Quelques uns d’entre nous ont participé à une assemblée à thème qui avait été formée par l’assemblée générale sur les questions du travail et du chômage et appelée Groupe des ouvriers et des chômeurs. En lien avec d’autres camarades, cette assemblée a essayé de mettre en avant la pratique d’auto-organisation de la « suspension des paiements » à la base pour la satisfaction directe de nos besoins. Bien sur, cela était en complète contradiction avec les propositions politiques de gauche de « suspension des paiements de la dette souveraine ». Dans ce but, quelques interventions avaient été organisées sur les bureaux de chômage, appelant les chômeurs à rejoindre le groupe sur la place Syntagma et essayant d’entamer des discussions visant à organiser des assemblées locales de chômeurs (cet objectif n’a malheureusement pas connu de succès). Trois actions dans la station de métro de Syntagma ont aussi été organisées, en coopération avec un collectif qui agissait déjà dans ce domaine, la coalition de comités appelée « je ne paye pas », dans lesquelles les composteurs avaient été bloqués. Les gauchistes qui participaient à cette assemblée ont essayé de limiter ses activités à des revendications politiques de gauche sur le « droit au travail », pour réclamer « du travail à temps plein, décent et stable pour tous », etc. sans trouver un réel intérêt à communiquer leur expérience de lutte (s’ils en ont une) et à s’engager dans une action collective directe.
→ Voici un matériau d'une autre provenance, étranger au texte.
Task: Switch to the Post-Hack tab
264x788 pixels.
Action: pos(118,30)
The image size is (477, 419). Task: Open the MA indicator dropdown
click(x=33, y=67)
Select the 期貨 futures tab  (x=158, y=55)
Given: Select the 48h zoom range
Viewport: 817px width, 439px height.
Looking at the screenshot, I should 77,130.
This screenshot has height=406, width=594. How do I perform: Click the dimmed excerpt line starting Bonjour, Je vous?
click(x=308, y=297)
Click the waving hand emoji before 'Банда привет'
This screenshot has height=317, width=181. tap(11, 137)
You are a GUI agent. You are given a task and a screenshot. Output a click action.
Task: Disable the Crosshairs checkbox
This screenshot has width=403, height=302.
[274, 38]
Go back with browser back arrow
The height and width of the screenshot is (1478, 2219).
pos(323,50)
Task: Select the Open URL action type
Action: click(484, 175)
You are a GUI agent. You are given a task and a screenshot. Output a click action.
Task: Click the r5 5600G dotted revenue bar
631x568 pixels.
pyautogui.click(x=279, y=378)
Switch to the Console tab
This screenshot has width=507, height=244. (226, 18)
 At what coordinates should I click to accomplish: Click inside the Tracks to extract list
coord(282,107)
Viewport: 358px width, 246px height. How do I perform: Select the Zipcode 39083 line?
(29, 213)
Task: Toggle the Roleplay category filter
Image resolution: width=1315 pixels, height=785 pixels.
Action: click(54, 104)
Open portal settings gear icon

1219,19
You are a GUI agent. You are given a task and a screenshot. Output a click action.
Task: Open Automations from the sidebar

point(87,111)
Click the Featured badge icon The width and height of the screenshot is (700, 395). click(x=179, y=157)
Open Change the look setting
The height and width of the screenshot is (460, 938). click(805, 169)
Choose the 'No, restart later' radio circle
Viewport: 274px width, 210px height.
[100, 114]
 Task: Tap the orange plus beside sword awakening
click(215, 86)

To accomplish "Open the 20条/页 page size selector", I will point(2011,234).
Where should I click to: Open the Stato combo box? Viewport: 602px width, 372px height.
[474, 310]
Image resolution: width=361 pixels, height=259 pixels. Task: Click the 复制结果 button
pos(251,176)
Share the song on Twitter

Les résultats de cette confrontation sont détaillés dans le communiqué disponible sur le lien indiqué. [2] Toutefois, le problème principal est, qu’à part nous, quelques anarchistes anti-autoritaires et les gauchistes, la participation d’autres gens autant dans la discussion que dans les actions a été presque inexistante, bien que les actions qui ont été organisées aient eu l’accord de l’assemblée générale.
Cela nous amène à faire une autre observation importante sur l’assemblée de la place Syntagma. Bien que l’assemblée ait pris pendant tous ces jours des décisions qui impliquaient l’organisation d’actions, en définitive, très peu de gens y participaient. Il semble que le processus démocratique direct de seulement voter pour ou contre une proposition spécifique dans une assemblée de masse telle que celles-ci, tend à faire que se reproduisent la passivité et le rôle de spectateur/votant individuel.
Cette passivité et cet individualisme d’une partie significative des gens ont été dépassés le jour de la grève générale (le 15 juin) quand le besoin de lutter contre les tentatives de l’Etat de disperser la manifestation et de réoccuper la Place Syntagma a conduit non seulement concrètement à la participation de milliers de gens dans les conflits avec la police mais a aussi provoqué l’expression d’une réelle solidarité entre les manifestants : des gens étaient libérés des mains des flics par d’autres manifestants, l’équipe médicale aidait toute personne en danger, des milliers de gens dansaient joyeusement au milieu des gaz lacrymogènes, etc.
Il y avait toutefois certaines forces, à savoir les médias, les partis de gauche et les fascistes qui essayaient de favoriser la séparation entre les manifestants à propos de la question de la violence et au travers d’accusations contre quelques manifestants violents d’être poussés par des agents provocateurs de la police. Quand le bloc anarchiste/antiautoritaire et les blocs syndicalistes de base arrivèrent sur la place Syntagma et que quelques camarades rejoignirent la zone devant le parlement, un groupe de fascistes exploita le jet de deux ou trois cocktails Molotov par quelques individus et se mit à crier dans des porte-voix en direction des manifestants que les « kukuluforoi » ( personnes cagoulées) étaient des provocateurs de la police déguisés et qu’ils devaient être isolés. Ce groupe commença à attaquer les anarchistes/antiautoritaires et se débrouilla pour impliquer dans cette attaque d’autres manifestants. Les anarchistes/antiautoritaires réussirent à faire face à cette attaque avec succès. Cependant, les media ont exploité cet incident en le dépeignant comme une attaque des anarchistes contre les « indignés » ( comme s’appelle la foule qui manifeste sur la place) afin de favoriser la séparation entre manifestant « violents » et « pacifiques » au sein du mouvement. La vidéo de cet incident est passée en boucle le reste de la journée. Toutefois, au niveau de la politique de la rue, cette tentative ne connut pas un grand succès puisque quand la police attaqua plus tard la manifestation, elle se heurta à une foule complètement mélangée.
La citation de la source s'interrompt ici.